As seen from Table 2, it would be advisable to recommend SmartQuit, Smoke Free, or LIVESTRONG due to their high MARS ratings. SmartQuit was given the highest MARS rating due to the fact that it had several randomized controlled trials to support its use, which accumulates more points for the app in the MARS rating system. Overall, the list of 4 apps that was found using strategies 1-5 was able to be narrowed down to a final list of 3 due to the low MARS score for Quit Smoking Now (Table 2).

During the testing of the MARS, it demonstrated excellent inter-observer reliability (ICC = 0.79), which allows the consumer to be confident in being the only reviewer for a particular app.10 With that said, the authors encourage multiple raters, if available, to ensure valuable and satisfactory results. If this strategy of multiple testers is used, the MARS developers recommend that evaluators meet to clarify any terms they find puzzling and to pilot and review ratings together until an appropriate level of inter-rater reliability is achieved. The MARS also offers three videos on YouTube that serve as training modules, which can be useful for the team.
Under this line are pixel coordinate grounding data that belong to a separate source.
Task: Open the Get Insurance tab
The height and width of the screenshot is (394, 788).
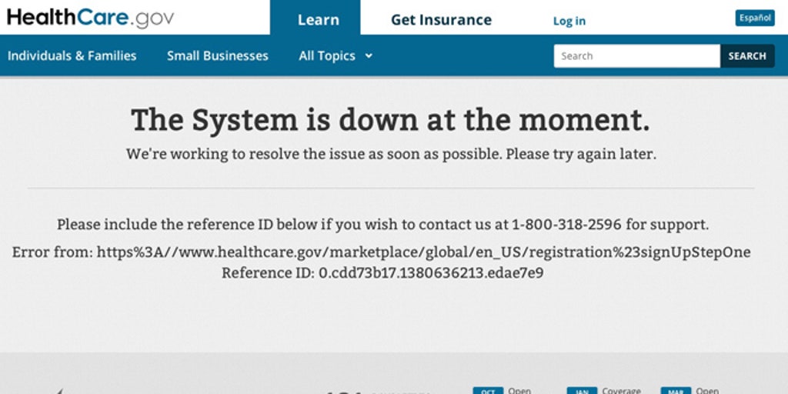Action: click(x=441, y=19)
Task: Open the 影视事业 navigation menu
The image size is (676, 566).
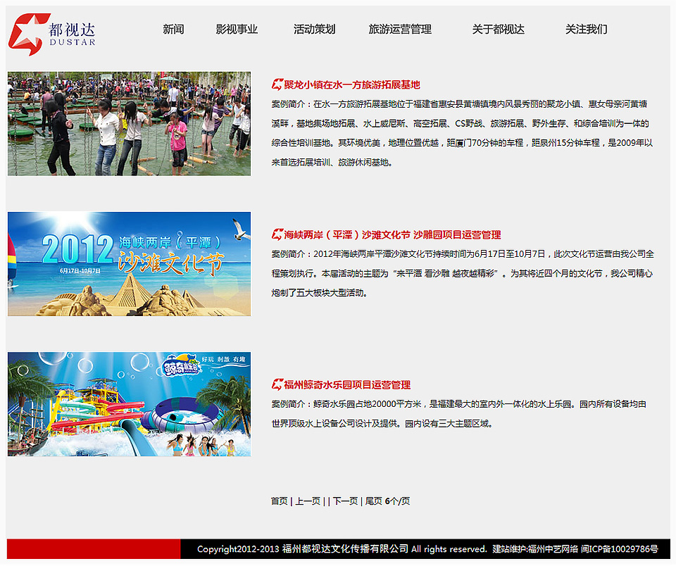Action: tap(236, 30)
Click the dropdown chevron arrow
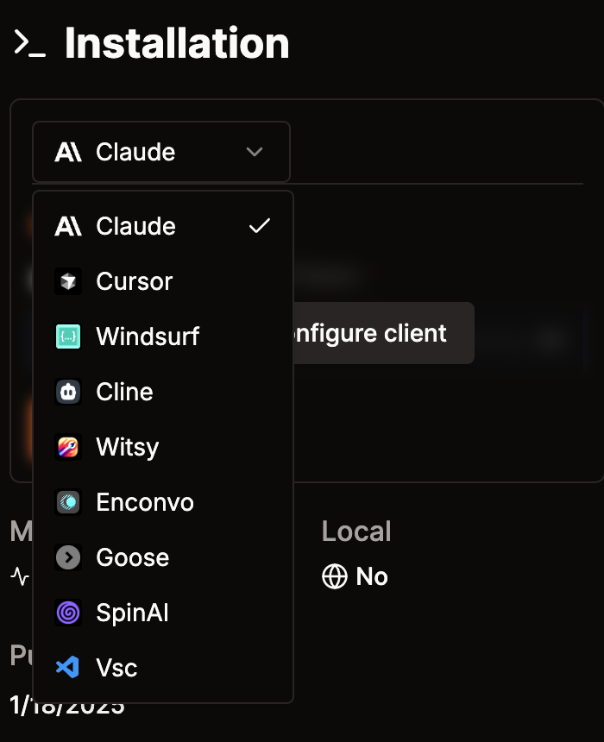604x742 pixels. pos(255,152)
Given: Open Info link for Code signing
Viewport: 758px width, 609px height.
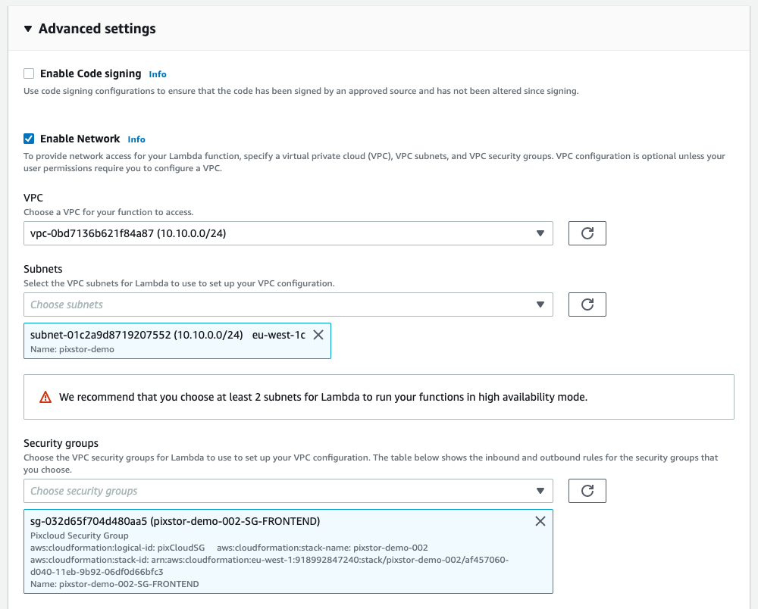Looking at the screenshot, I should click(x=158, y=73).
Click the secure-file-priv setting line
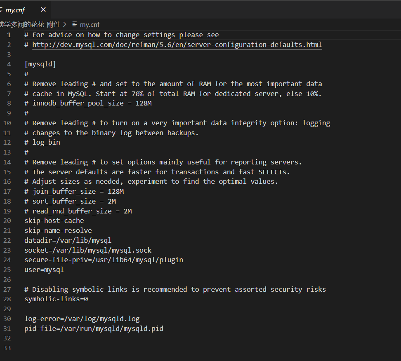 pyautogui.click(x=104, y=260)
Integration of the MARS tool into the sixth strategy outlined by Boudreaux et al. (2014) aims to provide a more objective measure of a mobile application’s overall quality.10 Furthermore, the MARS yields a quantitative value that can be useful in comparing potential applications and thereby strengthens the confidence of the evaluator in selecting apps for potential use with patients. The two reviewers in this paper showed a high level of inter-observer reliability with an average percent difference in ratings of 3.22%. This gives further credence to the MARS as a reliable and objective measure of an app’s quality and to its utility in the search and selection process described by the authors.

Limitations

The two main limitations of the strategy presented in this paper are time and cost. Providers already pressed for time may find it cumbersome to prowl through literature and app clearinghouses; however, to date there are no other algorithms as rigorous or efficient to determine whether an app is suited to help patients achieve a clinical outcome or behavior change. Cost is another major limitation and should be considered when discussing applications with patients. A subscription to the full, upgraded version of SmartQuit, which was found to be one of the more highly recommended apps in our search, costs $49.99. If patients are unable to afford this particular app, the provider or interested party should recommend the next highest rated app returned from the search strategy (e.g. “Smoke Free” in this case study).

Another limitation is the lack of RCTs that have been conducted on mobile applications outside of SMS services. For smoking cessation, although some of the meta-analyses rate a significant number of apps, the adherence indices of these apps to established national guidelines and clinical practices are incredibly low.14,15 Therefore, it is easy to gather a list of apps from meta-analyses; however, most of these apps are low-quality and will most likely not be of benefit to the patients. The MARS tool helps to adjust for this and can filter apps that are unlikely to be of benefit but still made it through the initial stages of the search and selection process.

Conclusion

Using smoking cessation as a case study, the strategies outlined effectively provided three potential apps for physicians to help motivate their patients to quit smoking. Due to market growth exceeding the pace of scientific scrutiny and a lack of regulatory bodies to examine mHealth applications that fall outside the jurisdiction of the FDA, concerns remain about the validity, efficacy, and safety of many apps. Moreover, physicians have few if any tools to help guide them through the process of validating an application. This paper outlines a more robust methodology for healthcare professionals to conveniently examine the scope of mobile healthcare technology and help their patients make more informed decisions as to whether mHealth applications are a suitable option for their individual health needs.